Possibly a better alternative than, say, Bridgewater when Ray Dalio was in charge. Adherence to principles was part of a high percentage of decision making conversations, but since is book is so big, they might be best compared to theological arguments in the middle ages, with different specialists arguing with different quotes from different parts of the book.
All in all, once an organization gets big enough, power does what power wants, and power wants what is good for them in the short term, regardless of what is good for the organization. That's how most large companies end up spending very large amounts of money on things that wouldn't actually pass muster to anyone aiming for the organization's best interest and with actual knowledge of what is being accomplished.
You see new, wide eyed PMs approaching budgeting processes as if the goal really was profitability, or customer satisfaction, or something reasonable. But if they are going to stay as PMs for long, they better realize quick that the vast majority of project proposals have only a passing interest in what will be accomplished, and are mainly about making sure every sub-organization gets fed sufficient money to not lose people, or possibly even grow if the manager is well liked. All the efforts in documentation and justification are just theater.
I loved what Dalio wrote before Principles (like his white paper for All Weather) but Principles seemed to be mad self-aggrandizement done on such a scale to get a "Emperor's Clothes" kind of reaction from people. My sources were telling me about how Dalio was driving David Ferrucci crazy [1] trying to make an AI that could enforce Principles before I read about it in Bloomberg.
The organizational function you describe where departments become self-serving, empire building, and forget that they need to produce something with ROI for the company, felt rampant during the 2010s.

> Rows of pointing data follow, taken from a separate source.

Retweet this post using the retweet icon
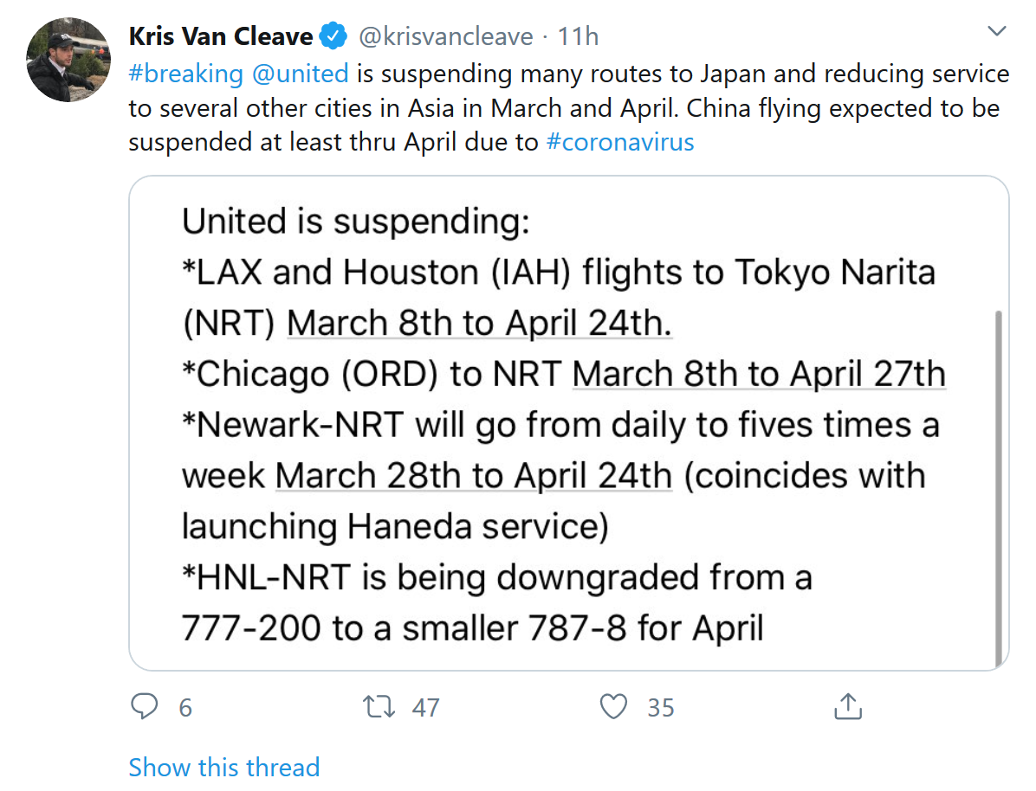This screenshot has width=1036, height=791. 380,707
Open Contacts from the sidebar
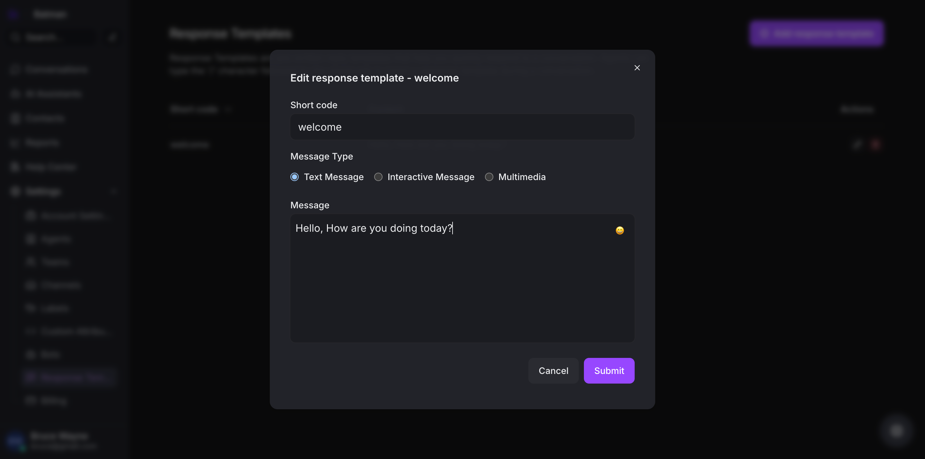Image resolution: width=925 pixels, height=459 pixels. pyautogui.click(x=45, y=118)
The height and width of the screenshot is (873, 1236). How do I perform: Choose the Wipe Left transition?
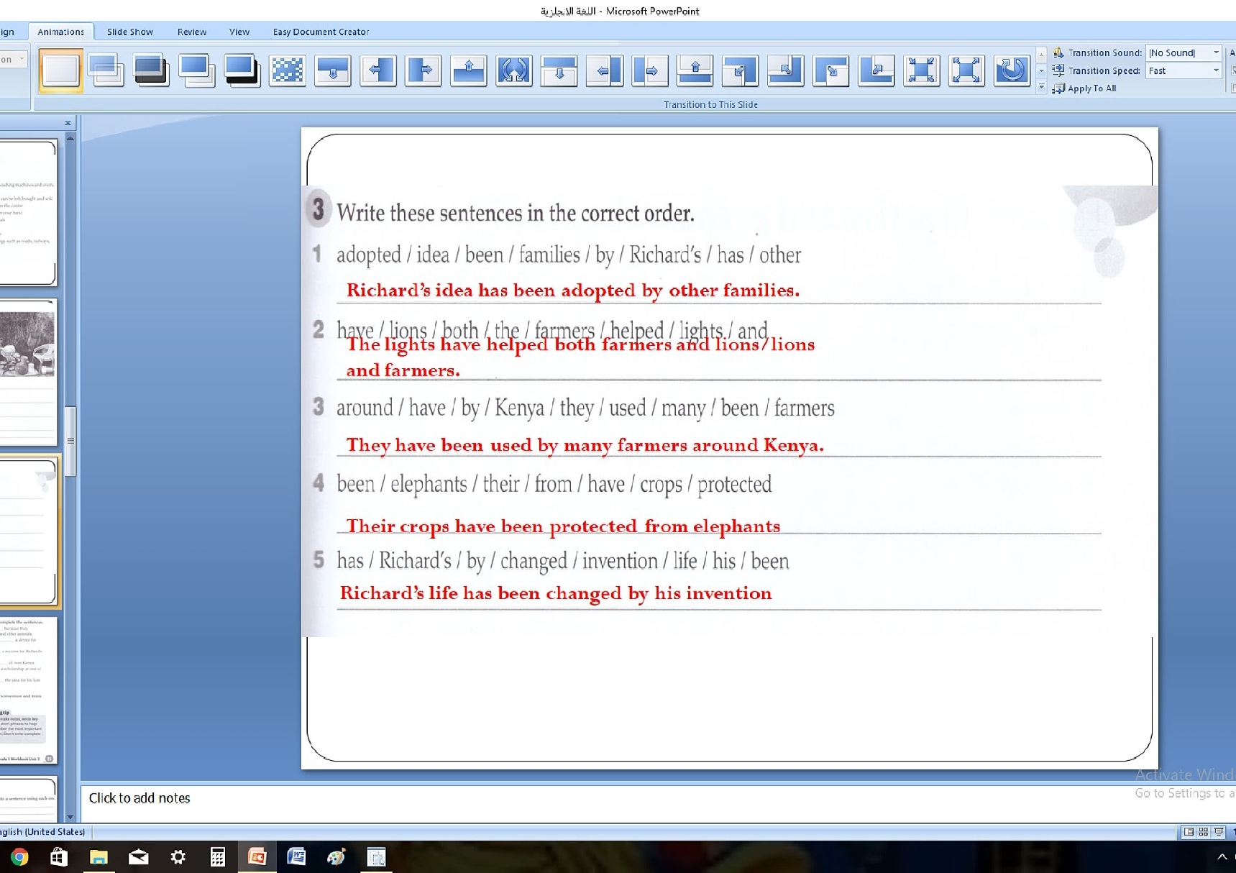pos(377,70)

Then the easy money stopped and those companies were forced to look at the ROI of different departments. Entire initiatives or departments were getting cut as soon as budgets stopped growing and executives had to check the reality of what was working for the company and what had become a jobs program.

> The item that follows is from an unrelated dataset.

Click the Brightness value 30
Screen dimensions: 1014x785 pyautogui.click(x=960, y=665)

It’s really frustrating that layoffs are the corrective action. I know a lot of people who were good employees doing arguable good work, but who got hired into departments doing dumb things.
As for junior PMs: I’d be ecstatic if they arrived with a pure profit motive. Lately they arrive full of ideas from Reddit, Twitter, podcasts, and books where they think the only product that matters is building their resume to get the next job. Half of them are min-maxing their effort to resume appeal ratio with every decision. Possibly anecdotally but the junior PMs I’ve had to work with lately are also very obviously doing variations of overemployment where they’re either working on their friends’ startup or just blatantly taking multiple remote jobs and being unavailable half the time. I don’t know why PM roles attract the worst of this, but’s it seems to be the target role for people who want to abuse our remote openings. I should note that great PMs are a massive boost to a team, it’s just getting harder to find them.
> All in all, once an organization gets big enough, power does what power wants, and power wants what is good for them in the short term, regardless of what is good for the organization.
This has the ring of truth.
Has anyone solved this problem?
Is anyone trying to solve this problem? (Or is everyone in a position to work on the problem just playing the game?)